## The input

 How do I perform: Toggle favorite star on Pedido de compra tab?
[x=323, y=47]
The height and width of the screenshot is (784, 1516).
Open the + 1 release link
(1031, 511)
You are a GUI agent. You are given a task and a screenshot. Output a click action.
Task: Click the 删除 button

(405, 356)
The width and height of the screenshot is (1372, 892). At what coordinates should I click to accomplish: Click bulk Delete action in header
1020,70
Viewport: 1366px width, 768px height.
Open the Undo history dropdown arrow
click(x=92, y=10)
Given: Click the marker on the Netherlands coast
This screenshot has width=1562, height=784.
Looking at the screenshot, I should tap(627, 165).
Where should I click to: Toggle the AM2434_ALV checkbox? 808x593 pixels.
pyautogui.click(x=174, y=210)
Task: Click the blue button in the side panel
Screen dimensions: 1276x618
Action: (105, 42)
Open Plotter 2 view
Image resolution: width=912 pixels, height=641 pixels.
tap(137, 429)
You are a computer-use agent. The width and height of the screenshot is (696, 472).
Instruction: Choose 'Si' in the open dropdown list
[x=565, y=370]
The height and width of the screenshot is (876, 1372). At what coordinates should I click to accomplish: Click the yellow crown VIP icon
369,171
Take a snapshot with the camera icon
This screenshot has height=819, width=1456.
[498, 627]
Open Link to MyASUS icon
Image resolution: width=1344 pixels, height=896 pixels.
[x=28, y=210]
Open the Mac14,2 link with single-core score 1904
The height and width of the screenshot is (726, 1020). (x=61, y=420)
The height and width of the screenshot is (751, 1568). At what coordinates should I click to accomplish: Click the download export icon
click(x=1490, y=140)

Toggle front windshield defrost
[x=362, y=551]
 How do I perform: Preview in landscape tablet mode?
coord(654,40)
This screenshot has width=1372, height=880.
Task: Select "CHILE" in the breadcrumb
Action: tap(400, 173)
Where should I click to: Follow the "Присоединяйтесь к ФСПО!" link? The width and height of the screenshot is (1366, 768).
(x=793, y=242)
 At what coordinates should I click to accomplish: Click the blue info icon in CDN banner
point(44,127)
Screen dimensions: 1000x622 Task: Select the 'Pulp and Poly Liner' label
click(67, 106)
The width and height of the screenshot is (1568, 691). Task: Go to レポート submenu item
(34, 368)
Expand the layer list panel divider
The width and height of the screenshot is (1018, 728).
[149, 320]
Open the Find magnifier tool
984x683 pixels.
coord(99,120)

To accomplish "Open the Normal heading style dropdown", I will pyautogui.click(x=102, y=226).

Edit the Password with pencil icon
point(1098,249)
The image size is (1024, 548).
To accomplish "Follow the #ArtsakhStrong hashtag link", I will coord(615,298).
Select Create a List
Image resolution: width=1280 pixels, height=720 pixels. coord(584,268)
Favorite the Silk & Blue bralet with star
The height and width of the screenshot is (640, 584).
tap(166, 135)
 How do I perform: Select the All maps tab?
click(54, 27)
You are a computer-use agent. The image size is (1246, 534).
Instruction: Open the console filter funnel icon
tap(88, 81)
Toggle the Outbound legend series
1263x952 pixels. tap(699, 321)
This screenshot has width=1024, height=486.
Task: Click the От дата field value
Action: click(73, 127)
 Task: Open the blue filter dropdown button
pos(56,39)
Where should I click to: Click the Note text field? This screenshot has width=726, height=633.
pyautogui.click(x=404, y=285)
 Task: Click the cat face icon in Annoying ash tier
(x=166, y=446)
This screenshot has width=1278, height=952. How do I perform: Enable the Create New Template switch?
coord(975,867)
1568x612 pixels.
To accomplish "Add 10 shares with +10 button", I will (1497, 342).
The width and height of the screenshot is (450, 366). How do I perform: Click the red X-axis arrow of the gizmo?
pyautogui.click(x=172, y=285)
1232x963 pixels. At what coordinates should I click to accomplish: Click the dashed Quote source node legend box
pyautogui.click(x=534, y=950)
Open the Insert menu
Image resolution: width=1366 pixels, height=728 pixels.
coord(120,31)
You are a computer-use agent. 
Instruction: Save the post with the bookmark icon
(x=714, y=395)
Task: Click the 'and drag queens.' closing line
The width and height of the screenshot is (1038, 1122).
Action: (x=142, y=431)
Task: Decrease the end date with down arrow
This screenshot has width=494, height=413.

## What to work on
Copy the data above word for word, keeping every line in its original order.

## Output for this exercise
 How do I perform: Toggle favorite star on Pedido de compra tab?
[x=323, y=47]
The height and width of the screenshot is (784, 1516).
Open the + 1 release link
(1031, 511)
You are a GUI agent. You are given a task and a screenshot. Output a click action.
Task: Click the 删除 button

(405, 356)
The width and height of the screenshot is (1372, 892). At what coordinates should I click to accomplish: Click bulk Delete action in header
1020,70
Viewport: 1366px width, 768px height.
Open the Undo history dropdown arrow
click(x=92, y=10)
Given: Click the marker on the Netherlands coast
This screenshot has width=1562, height=784.
Looking at the screenshot, I should tap(627, 165).
Where should I click to: Toggle the AM2434_ALV checkbox? 808x593 pixels.
pyautogui.click(x=174, y=210)
Task: Click the blue button in the side panel
Screen dimensions: 1276x618
Action: (105, 42)
Open Plotter 2 view
Image resolution: width=912 pixels, height=641 pixels.
tap(137, 429)
You are a computer-use agent. The width and height of the screenshot is (696, 472).
Instruction: Choose 'Si' in the open dropdown list
[x=565, y=370]
The height and width of the screenshot is (876, 1372). At what coordinates should I click to accomplish: Click the yellow crown VIP icon
369,171
Take a snapshot with the camera icon
This screenshot has height=819, width=1456.
[498, 627]
Open Link to MyASUS icon
Image resolution: width=1344 pixels, height=896 pixels.
[x=28, y=210]
Open the Mac14,2 link with single-core score 1904
The height and width of the screenshot is (726, 1020). (x=61, y=420)
The height and width of the screenshot is (751, 1568). At what coordinates should I click to accomplish: Click the download export icon
click(x=1490, y=140)

Toggle front windshield defrost
[x=362, y=551]
 How do I perform: Preview in landscape tablet mode?
coord(654,40)
This screenshot has width=1372, height=880.
Task: Select "CHILE" in the breadcrumb
Action: tap(400, 173)
Where should I click to: Follow the "Присоединяйтесь к ФСПО!" link? The width and height of the screenshot is (1366, 768).
(x=793, y=242)
 At what coordinates should I click to accomplish: Click the blue info icon in CDN banner
point(44,127)
Screen dimensions: 1000x622 Task: Select the 'Pulp and Poly Liner' label
click(67, 106)
The width and height of the screenshot is (1568, 691). Task: Go to レポート submenu item
(34, 368)
Expand the layer list panel divider
The width and height of the screenshot is (1018, 728).
[149, 320]
Open the Find magnifier tool
984x683 pixels.
coord(99,120)

To accomplish "Open the Normal heading style dropdown", I will pyautogui.click(x=102, y=226).

Edit the Password with pencil icon
point(1098,249)
The image size is (1024, 548).
To accomplish "Follow the #ArtsakhStrong hashtag link", I will coord(615,298).
Select Create a List
Image resolution: width=1280 pixels, height=720 pixels. coord(584,268)
Favorite the Silk & Blue bralet with star
The height and width of the screenshot is (640, 584).
tap(166, 135)
 How do I perform: Select the All maps tab?
click(54, 27)
You are a computer-use agent. The image size is (1246, 534).
Instruction: Open the console filter funnel icon
tap(88, 81)
Toggle the Outbound legend series
1263x952 pixels. tap(699, 321)
This screenshot has width=1024, height=486.
Task: Click the От дата field value
Action: click(73, 127)
 Task: Open the blue filter dropdown button
pos(56,39)
Where should I click to: Click the Note text field? This screenshot has width=726, height=633.
pyautogui.click(x=404, y=285)
 Task: Click the cat face icon in Annoying ash tier
(x=166, y=446)
This screenshot has width=1278, height=952. How do I perform: Enable the Create New Template switch?
coord(975,867)
1568x612 pixels.
To accomplish "Add 10 shares with +10 button", I will (1497, 342).
The width and height of the screenshot is (450, 366). How do I perform: Click the red X-axis arrow of the gizmo?
pyautogui.click(x=172, y=285)
1232x963 pixels. At what coordinates should I click to accomplish: Click the dashed Quote source node legend box
pyautogui.click(x=534, y=950)
Open the Insert menu
Image resolution: width=1366 pixels, height=728 pixels.
coord(120,31)
You are a computer-use agent. 
Instruction: Save the post with the bookmark icon
(x=714, y=395)
Task: Click the 'and drag queens.' closing line
The width and height of the screenshot is (1038, 1122).
Action: (x=142, y=431)
Task: Decrease the end date with down arrow
This screenshot has width=494, height=413.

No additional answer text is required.